■ EXERCISE DESCRIPTION ■
Could you filter the data below down to the lines that hold the word "axis"?

■ DATASET ■
'''
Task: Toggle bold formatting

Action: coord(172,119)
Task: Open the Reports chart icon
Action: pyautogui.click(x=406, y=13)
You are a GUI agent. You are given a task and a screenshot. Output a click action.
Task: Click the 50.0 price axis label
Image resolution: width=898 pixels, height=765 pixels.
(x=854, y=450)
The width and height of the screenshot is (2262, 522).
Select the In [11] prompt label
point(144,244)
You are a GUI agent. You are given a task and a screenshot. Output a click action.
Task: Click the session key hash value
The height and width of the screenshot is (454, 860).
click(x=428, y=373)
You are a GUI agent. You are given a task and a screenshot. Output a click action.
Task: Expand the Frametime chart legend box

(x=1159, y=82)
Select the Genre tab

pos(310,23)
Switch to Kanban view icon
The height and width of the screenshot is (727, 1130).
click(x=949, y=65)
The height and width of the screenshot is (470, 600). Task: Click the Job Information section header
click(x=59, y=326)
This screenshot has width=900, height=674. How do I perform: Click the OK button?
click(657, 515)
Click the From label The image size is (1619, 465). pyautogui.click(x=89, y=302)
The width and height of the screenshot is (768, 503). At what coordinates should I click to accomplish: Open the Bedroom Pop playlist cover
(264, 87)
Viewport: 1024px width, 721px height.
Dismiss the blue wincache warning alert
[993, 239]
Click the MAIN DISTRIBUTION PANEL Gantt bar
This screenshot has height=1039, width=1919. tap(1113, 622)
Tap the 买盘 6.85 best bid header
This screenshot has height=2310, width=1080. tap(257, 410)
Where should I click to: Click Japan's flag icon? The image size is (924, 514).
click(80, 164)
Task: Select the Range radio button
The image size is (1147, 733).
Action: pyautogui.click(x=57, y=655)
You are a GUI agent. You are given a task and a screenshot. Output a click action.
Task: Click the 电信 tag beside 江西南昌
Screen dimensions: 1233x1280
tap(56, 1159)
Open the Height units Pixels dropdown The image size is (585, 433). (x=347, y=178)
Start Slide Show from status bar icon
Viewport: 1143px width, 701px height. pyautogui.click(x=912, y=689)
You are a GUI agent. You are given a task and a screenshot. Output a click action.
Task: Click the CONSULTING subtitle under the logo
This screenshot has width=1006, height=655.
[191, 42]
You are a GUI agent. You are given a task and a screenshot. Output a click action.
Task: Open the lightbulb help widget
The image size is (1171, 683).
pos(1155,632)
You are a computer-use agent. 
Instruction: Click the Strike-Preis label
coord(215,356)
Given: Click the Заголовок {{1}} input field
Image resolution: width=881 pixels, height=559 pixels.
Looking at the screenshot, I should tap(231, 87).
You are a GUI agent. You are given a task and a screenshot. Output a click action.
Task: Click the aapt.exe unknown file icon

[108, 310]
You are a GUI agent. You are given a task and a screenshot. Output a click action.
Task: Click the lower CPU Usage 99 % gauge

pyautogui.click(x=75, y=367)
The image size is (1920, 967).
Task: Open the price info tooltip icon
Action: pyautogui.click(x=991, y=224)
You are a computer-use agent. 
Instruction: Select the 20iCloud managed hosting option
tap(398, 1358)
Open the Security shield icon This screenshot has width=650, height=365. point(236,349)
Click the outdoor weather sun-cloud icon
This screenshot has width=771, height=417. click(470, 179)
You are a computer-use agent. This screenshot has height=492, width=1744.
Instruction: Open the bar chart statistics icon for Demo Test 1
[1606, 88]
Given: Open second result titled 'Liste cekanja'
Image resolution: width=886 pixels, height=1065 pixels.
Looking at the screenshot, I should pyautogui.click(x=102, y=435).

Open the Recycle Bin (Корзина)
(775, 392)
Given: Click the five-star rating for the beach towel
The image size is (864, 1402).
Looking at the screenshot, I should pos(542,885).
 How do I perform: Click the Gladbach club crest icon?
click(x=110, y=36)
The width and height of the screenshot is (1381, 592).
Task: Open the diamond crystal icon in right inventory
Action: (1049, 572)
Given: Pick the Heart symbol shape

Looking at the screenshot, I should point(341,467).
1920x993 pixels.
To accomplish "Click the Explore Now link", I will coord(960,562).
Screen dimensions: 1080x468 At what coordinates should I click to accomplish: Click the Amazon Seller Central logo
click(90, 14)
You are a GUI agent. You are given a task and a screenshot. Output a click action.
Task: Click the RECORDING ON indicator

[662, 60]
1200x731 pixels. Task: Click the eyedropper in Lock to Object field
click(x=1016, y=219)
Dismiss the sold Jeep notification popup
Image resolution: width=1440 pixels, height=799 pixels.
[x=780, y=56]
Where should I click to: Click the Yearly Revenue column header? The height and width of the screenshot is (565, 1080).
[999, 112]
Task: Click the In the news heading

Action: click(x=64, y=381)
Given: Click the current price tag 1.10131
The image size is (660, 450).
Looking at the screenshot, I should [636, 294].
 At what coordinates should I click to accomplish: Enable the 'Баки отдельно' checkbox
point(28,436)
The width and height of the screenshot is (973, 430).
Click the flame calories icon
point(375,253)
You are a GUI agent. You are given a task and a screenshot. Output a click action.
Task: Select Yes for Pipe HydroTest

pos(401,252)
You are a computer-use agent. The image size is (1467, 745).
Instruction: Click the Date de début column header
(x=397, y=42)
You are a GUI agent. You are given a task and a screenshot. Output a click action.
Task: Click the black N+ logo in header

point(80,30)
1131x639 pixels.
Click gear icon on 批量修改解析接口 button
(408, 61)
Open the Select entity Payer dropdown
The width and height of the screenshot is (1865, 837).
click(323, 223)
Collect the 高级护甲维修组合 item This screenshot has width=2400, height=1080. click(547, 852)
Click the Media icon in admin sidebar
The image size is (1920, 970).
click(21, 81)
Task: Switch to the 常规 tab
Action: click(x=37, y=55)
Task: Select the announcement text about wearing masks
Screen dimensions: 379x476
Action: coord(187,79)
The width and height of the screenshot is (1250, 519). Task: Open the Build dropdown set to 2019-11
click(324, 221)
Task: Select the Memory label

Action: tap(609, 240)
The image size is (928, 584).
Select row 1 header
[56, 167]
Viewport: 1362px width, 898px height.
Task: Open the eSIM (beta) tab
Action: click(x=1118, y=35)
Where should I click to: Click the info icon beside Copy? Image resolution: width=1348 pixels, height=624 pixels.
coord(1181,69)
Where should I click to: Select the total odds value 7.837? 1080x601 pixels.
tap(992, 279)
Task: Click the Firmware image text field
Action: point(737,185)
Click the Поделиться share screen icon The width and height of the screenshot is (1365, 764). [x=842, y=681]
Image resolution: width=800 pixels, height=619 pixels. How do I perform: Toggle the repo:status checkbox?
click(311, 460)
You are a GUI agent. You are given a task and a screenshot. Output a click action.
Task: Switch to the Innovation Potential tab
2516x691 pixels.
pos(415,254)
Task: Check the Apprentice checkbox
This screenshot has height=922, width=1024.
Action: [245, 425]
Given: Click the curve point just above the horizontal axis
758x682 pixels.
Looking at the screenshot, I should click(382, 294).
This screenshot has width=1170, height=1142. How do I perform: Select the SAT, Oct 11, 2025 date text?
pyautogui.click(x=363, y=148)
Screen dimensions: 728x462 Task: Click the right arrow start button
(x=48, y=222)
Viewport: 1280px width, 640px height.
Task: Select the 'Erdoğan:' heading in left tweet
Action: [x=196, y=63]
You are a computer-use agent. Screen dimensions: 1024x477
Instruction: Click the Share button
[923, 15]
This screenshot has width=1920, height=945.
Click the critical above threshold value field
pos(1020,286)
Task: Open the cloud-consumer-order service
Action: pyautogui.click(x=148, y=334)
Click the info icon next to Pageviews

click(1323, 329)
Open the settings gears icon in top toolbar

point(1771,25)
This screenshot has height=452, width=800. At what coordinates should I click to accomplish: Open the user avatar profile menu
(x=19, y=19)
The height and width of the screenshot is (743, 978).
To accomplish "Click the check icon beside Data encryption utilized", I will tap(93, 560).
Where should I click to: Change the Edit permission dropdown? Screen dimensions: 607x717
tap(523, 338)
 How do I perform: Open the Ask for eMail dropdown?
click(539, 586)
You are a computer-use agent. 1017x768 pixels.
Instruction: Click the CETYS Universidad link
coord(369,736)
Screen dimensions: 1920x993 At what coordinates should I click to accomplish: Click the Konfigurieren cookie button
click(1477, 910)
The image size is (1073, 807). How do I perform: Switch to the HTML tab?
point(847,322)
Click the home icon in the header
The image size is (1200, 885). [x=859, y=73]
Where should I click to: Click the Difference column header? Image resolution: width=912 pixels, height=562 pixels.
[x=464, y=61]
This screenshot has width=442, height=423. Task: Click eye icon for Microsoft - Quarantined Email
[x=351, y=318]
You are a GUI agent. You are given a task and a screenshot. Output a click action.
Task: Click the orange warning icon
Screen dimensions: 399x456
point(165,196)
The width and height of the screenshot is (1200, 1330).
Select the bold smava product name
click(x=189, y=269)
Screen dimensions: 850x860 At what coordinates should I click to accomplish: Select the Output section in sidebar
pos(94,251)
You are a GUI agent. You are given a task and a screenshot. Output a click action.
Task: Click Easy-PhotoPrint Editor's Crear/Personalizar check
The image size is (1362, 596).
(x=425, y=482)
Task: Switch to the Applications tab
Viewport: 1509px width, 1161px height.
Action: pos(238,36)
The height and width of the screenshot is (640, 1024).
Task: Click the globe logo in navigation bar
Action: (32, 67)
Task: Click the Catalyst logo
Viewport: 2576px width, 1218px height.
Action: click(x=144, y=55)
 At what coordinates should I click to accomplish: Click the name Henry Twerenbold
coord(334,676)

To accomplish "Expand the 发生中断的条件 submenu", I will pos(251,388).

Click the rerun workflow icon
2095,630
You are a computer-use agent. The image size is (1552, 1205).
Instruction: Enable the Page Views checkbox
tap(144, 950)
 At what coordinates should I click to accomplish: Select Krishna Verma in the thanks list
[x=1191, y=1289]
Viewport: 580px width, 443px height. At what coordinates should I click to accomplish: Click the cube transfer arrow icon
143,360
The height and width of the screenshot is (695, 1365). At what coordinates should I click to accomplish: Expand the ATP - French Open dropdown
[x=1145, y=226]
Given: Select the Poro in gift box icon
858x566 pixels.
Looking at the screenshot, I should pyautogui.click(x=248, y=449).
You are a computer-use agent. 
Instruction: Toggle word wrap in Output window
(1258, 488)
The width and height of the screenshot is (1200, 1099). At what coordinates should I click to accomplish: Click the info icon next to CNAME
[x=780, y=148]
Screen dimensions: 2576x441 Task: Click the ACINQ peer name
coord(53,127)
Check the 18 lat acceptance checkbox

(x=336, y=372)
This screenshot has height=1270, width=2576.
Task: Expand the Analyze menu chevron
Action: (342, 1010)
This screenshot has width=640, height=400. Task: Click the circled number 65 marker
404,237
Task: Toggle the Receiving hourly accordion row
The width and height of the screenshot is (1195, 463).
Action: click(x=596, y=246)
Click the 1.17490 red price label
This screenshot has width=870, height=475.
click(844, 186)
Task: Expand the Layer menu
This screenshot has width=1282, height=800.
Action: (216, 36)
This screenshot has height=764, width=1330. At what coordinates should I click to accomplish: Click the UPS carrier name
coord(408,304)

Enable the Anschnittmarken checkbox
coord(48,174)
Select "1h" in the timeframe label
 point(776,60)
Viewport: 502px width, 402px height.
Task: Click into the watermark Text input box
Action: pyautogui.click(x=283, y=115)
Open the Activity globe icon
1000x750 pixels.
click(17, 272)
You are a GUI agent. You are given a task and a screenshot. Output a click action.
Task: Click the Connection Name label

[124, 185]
'''
■ EXERCISE RESULT ■
Task: Click the 50.0 price axis label
Given: Click the curve point just above the horizontal axis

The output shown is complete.